● DIRECTIONS:
Output the entries from the line containing "This screenshot has" through the line containing "What do you see at coordinates (105, 446)" as a Markdown table with columns No. and Entry, numbering each row and omitting blank lines.

● TASK DATA:
- - -

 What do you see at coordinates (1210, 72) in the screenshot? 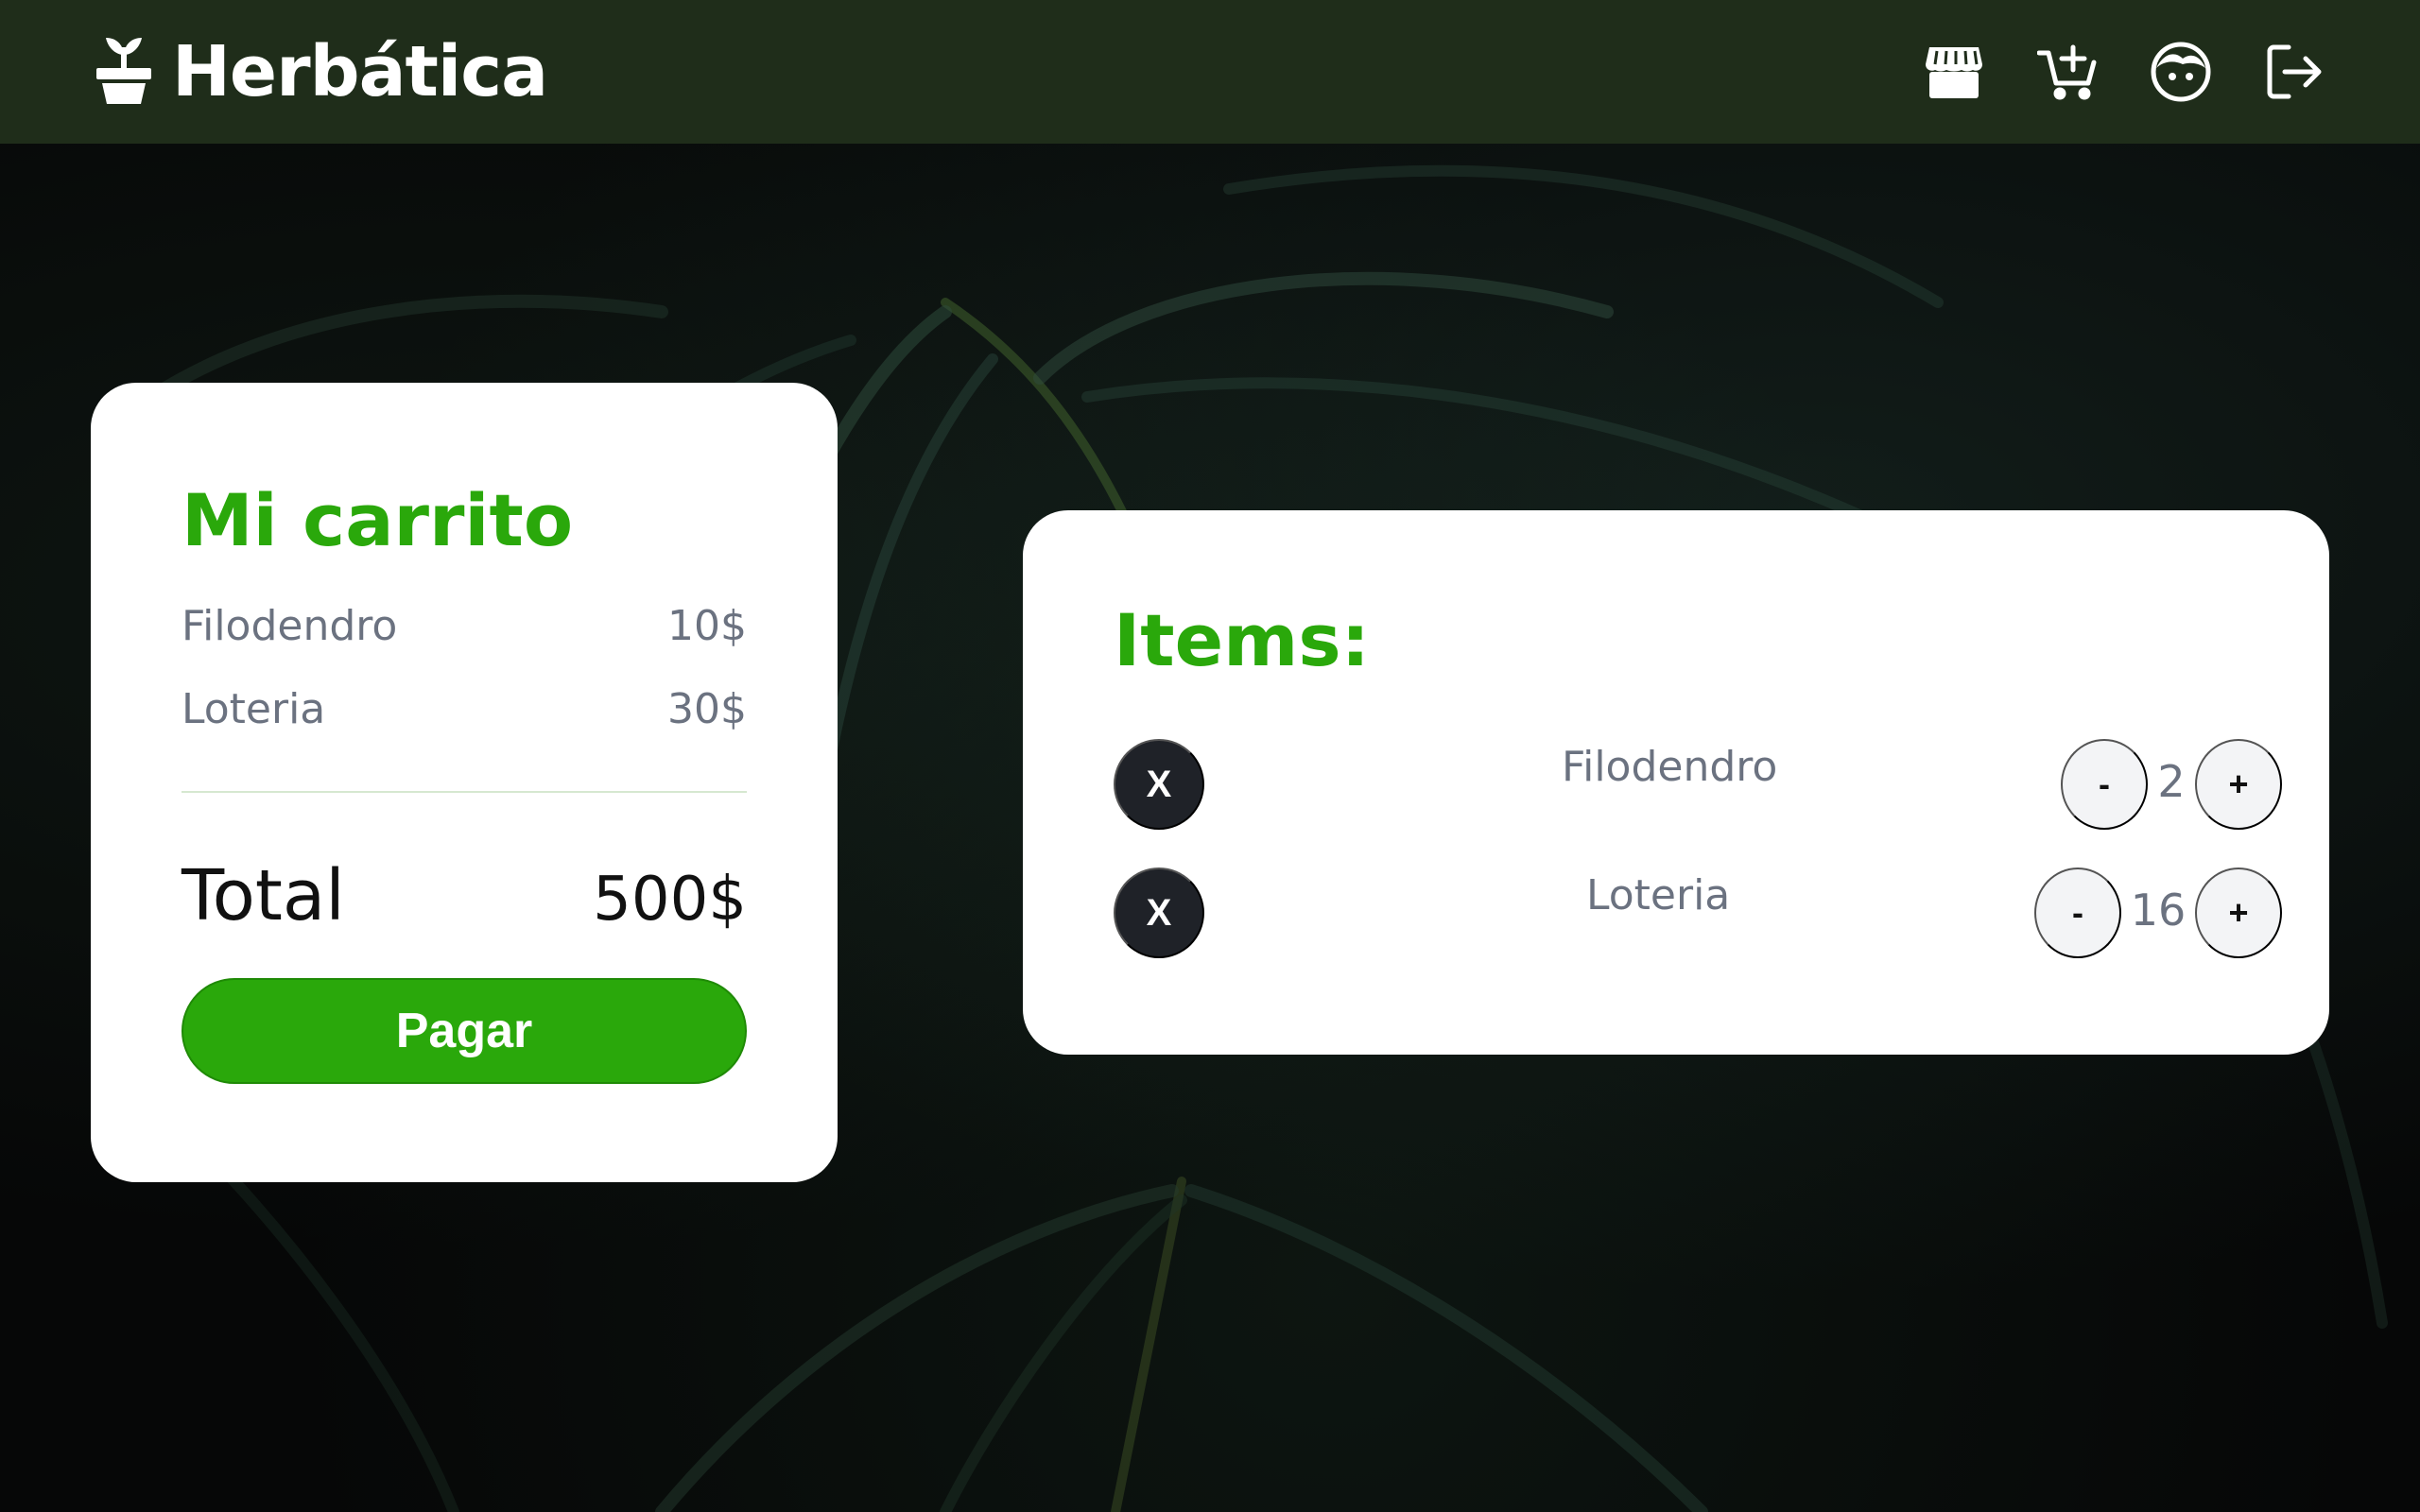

- - -

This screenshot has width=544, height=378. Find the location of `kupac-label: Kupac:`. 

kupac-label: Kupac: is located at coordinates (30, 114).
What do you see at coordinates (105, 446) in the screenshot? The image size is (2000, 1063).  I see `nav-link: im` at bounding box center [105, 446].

- - -

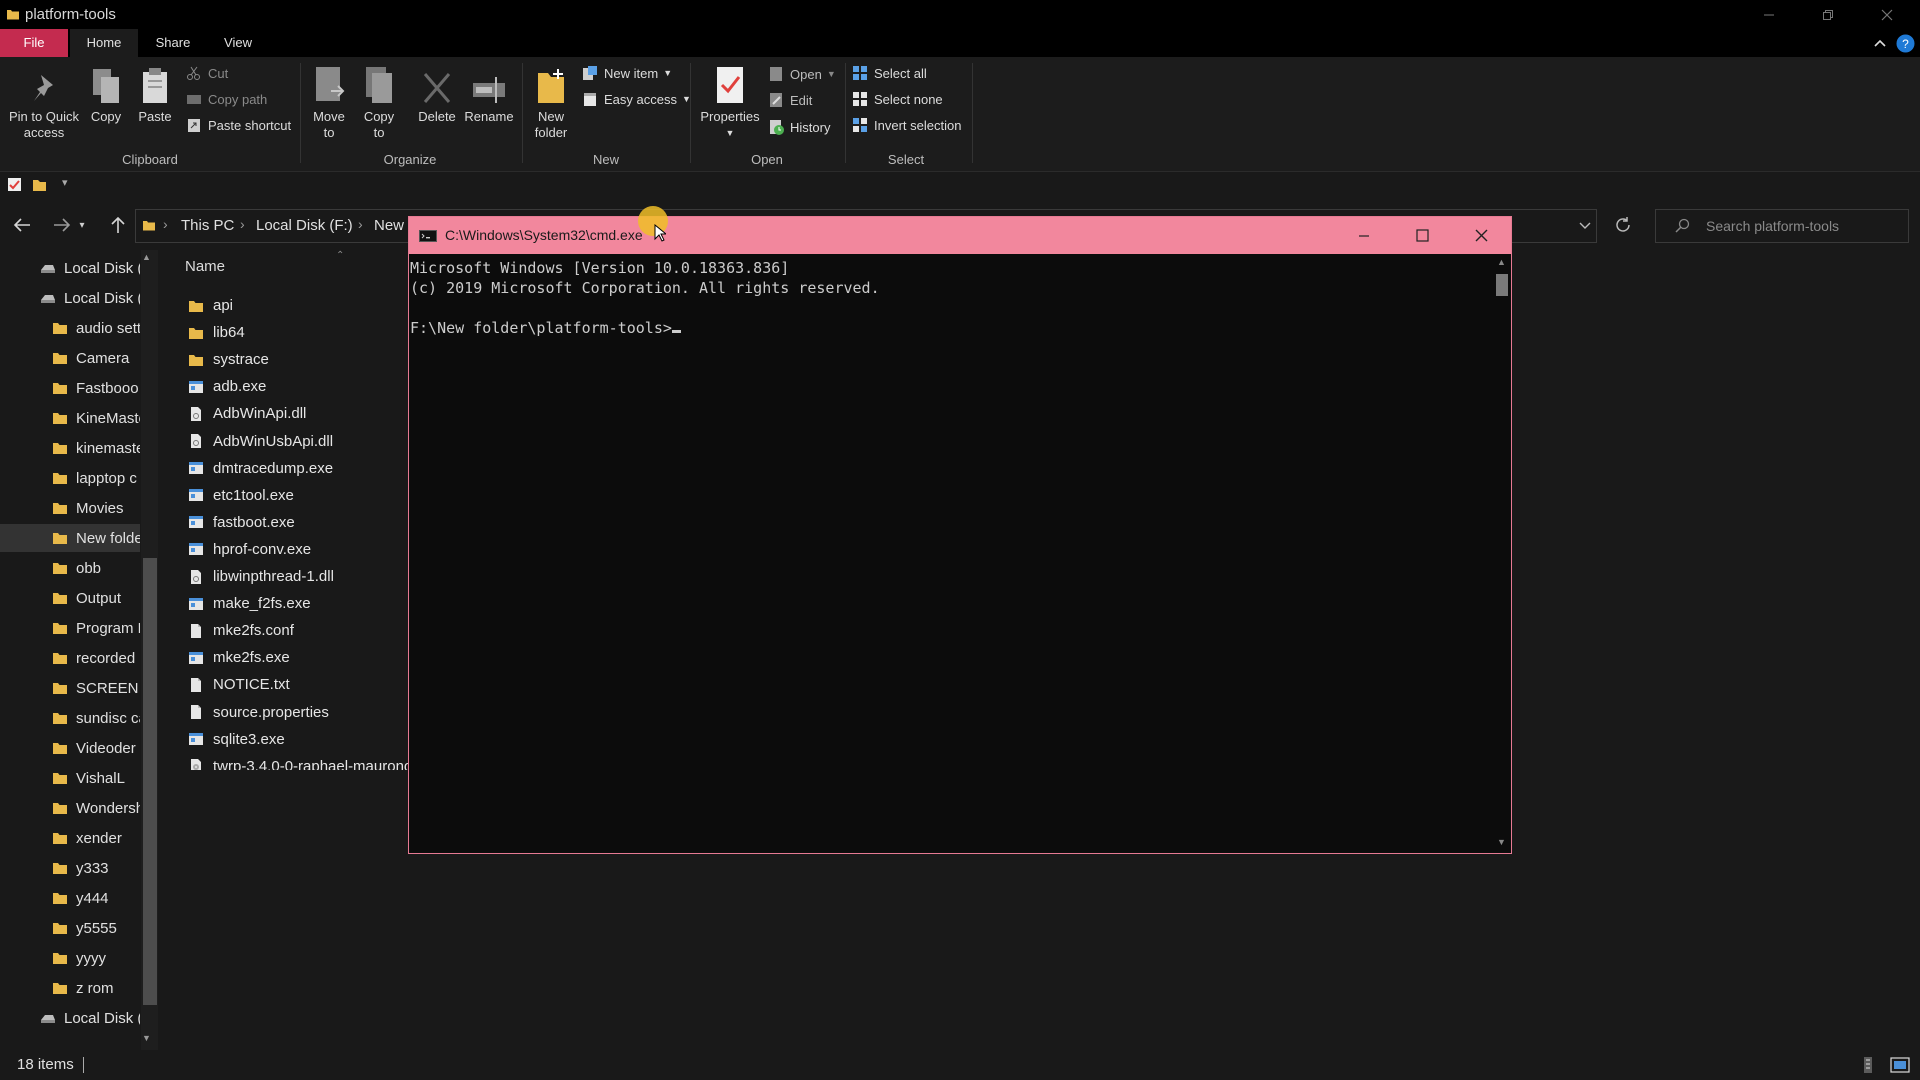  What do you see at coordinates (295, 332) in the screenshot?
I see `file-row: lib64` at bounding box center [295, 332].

- - -

● RESULT:
| No. | Entry |
|---|---|
| 1 | This screenshot has width=544, height=378. Find the location of `kupac-label: Kupac:`.  |
| 2 | kupac-label: Kupac: is located at coordinates (30, 114). |
| 3 | What do you see at coordinates (105, 446) in the screenshot? The image size is (2000, 1063).  I see `nav-link: im` at bounding box center [105, 446]. |